=== Section Start ===
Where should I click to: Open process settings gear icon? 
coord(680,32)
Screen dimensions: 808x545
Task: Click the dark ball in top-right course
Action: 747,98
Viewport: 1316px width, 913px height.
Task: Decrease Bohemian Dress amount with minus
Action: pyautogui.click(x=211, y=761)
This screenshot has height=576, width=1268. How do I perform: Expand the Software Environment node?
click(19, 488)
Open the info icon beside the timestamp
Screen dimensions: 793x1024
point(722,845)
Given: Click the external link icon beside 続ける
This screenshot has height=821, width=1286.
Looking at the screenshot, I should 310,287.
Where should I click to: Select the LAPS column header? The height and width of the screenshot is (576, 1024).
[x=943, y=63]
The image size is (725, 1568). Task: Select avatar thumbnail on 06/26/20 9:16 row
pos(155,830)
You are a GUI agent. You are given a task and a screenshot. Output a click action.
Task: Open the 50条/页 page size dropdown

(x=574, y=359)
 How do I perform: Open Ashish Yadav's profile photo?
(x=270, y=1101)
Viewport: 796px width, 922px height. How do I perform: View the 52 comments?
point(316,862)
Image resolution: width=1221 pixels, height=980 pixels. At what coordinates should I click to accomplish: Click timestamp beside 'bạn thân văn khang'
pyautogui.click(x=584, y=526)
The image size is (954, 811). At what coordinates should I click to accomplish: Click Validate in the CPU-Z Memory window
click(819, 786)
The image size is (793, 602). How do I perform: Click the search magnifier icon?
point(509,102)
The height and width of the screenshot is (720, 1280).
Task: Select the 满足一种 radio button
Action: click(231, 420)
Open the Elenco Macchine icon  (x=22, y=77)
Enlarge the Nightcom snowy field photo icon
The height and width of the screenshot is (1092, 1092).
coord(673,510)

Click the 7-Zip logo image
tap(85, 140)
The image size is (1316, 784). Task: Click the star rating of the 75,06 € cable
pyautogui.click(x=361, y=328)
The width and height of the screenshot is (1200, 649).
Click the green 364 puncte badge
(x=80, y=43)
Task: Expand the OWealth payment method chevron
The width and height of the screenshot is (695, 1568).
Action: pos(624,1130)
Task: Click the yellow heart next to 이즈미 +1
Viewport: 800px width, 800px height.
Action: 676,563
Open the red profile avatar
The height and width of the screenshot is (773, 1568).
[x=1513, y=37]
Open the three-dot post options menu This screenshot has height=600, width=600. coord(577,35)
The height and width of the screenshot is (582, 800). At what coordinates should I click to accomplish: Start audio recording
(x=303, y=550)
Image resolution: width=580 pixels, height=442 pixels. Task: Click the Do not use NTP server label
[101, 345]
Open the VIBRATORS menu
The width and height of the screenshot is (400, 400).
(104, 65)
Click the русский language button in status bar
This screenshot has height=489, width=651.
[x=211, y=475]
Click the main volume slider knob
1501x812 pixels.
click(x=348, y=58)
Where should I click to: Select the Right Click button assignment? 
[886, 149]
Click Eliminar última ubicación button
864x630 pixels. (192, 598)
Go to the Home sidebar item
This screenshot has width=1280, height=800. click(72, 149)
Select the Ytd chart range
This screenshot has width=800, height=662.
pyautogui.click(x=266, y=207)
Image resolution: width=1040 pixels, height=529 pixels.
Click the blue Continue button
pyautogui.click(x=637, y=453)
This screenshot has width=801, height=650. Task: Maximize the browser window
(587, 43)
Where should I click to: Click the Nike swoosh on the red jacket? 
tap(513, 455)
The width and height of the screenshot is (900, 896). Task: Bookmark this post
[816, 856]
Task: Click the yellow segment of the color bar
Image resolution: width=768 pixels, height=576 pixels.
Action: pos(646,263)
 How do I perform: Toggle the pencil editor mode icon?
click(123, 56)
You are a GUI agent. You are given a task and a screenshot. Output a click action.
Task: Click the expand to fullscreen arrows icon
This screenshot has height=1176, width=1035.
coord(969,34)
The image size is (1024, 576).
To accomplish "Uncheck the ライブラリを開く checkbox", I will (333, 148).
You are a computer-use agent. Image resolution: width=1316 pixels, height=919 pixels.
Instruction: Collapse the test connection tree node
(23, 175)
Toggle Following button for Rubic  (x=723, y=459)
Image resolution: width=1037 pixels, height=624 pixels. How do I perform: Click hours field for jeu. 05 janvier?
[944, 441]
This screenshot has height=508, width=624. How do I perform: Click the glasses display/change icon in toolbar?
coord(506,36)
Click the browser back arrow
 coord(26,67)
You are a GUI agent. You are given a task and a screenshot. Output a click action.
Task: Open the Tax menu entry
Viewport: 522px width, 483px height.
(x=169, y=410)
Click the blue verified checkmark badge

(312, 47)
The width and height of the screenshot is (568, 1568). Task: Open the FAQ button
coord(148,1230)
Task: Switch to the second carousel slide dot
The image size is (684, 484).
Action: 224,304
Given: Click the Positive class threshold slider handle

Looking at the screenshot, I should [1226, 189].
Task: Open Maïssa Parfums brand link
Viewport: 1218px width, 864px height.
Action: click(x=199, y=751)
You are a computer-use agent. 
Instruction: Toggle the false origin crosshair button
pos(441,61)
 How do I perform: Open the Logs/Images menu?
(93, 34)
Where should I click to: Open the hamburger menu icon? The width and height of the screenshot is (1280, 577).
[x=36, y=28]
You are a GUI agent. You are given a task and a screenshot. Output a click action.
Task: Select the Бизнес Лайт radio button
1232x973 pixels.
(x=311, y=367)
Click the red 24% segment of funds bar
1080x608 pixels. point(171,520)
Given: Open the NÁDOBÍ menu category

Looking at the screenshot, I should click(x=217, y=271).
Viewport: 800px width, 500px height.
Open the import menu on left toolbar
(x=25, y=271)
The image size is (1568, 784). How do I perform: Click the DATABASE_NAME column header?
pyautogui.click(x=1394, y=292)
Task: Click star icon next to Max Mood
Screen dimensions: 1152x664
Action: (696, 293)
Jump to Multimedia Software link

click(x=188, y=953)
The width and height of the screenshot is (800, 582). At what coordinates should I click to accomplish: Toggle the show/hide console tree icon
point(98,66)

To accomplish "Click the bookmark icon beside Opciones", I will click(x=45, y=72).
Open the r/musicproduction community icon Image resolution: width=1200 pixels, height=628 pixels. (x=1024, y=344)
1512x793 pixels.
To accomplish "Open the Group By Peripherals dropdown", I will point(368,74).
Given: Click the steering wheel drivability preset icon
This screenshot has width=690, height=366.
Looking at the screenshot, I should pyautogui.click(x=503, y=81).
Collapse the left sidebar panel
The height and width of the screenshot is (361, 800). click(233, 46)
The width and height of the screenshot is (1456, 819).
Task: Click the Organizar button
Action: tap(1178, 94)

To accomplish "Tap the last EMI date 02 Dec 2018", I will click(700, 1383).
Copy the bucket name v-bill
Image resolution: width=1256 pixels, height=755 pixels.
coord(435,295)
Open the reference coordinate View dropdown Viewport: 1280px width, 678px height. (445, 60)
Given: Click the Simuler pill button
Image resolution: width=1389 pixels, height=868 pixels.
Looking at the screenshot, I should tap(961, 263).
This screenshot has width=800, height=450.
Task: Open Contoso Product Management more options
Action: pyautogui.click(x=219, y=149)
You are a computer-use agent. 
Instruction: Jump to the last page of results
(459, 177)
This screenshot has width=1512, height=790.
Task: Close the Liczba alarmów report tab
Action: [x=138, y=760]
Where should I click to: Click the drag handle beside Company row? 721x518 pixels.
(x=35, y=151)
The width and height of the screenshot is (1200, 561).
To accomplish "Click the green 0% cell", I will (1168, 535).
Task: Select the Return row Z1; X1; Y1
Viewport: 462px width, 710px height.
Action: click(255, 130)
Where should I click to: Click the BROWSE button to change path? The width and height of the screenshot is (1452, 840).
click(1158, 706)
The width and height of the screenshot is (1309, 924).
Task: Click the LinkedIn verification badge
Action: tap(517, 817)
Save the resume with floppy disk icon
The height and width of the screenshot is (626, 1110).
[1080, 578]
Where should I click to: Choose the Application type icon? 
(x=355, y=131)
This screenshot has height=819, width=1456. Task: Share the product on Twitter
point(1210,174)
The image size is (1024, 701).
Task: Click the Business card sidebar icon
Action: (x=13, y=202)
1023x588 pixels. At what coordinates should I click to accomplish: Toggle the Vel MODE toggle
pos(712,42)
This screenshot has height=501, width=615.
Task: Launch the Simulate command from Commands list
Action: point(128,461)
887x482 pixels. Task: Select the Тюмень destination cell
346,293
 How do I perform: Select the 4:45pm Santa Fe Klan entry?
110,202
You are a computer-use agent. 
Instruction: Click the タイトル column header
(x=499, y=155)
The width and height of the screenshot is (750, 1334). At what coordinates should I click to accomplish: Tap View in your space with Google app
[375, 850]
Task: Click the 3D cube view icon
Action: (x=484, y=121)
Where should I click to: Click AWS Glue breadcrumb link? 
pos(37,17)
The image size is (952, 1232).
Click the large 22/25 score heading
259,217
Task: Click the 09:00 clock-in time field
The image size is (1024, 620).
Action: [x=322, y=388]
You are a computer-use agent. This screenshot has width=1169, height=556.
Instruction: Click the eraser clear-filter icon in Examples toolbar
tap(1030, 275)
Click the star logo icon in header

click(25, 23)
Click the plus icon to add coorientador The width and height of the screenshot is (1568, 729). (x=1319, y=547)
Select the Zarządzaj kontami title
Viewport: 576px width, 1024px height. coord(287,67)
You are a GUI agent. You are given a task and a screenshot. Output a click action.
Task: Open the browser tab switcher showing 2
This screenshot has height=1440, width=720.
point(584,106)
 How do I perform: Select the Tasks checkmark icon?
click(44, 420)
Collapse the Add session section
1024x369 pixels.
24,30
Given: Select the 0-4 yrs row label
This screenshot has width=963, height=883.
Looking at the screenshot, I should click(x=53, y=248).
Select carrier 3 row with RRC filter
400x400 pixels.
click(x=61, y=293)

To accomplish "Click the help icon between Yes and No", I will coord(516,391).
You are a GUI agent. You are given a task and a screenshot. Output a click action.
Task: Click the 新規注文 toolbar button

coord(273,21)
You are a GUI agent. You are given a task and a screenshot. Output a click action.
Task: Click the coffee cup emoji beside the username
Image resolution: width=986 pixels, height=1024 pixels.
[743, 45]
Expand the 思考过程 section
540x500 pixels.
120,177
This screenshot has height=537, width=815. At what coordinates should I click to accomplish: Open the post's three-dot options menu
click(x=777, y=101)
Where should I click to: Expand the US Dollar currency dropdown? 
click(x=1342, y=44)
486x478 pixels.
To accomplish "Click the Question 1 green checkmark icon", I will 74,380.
=== Section End ===
Your task >>
Count the lines in the data that contain the string "will", and give nothing but that number.

Result below >>
7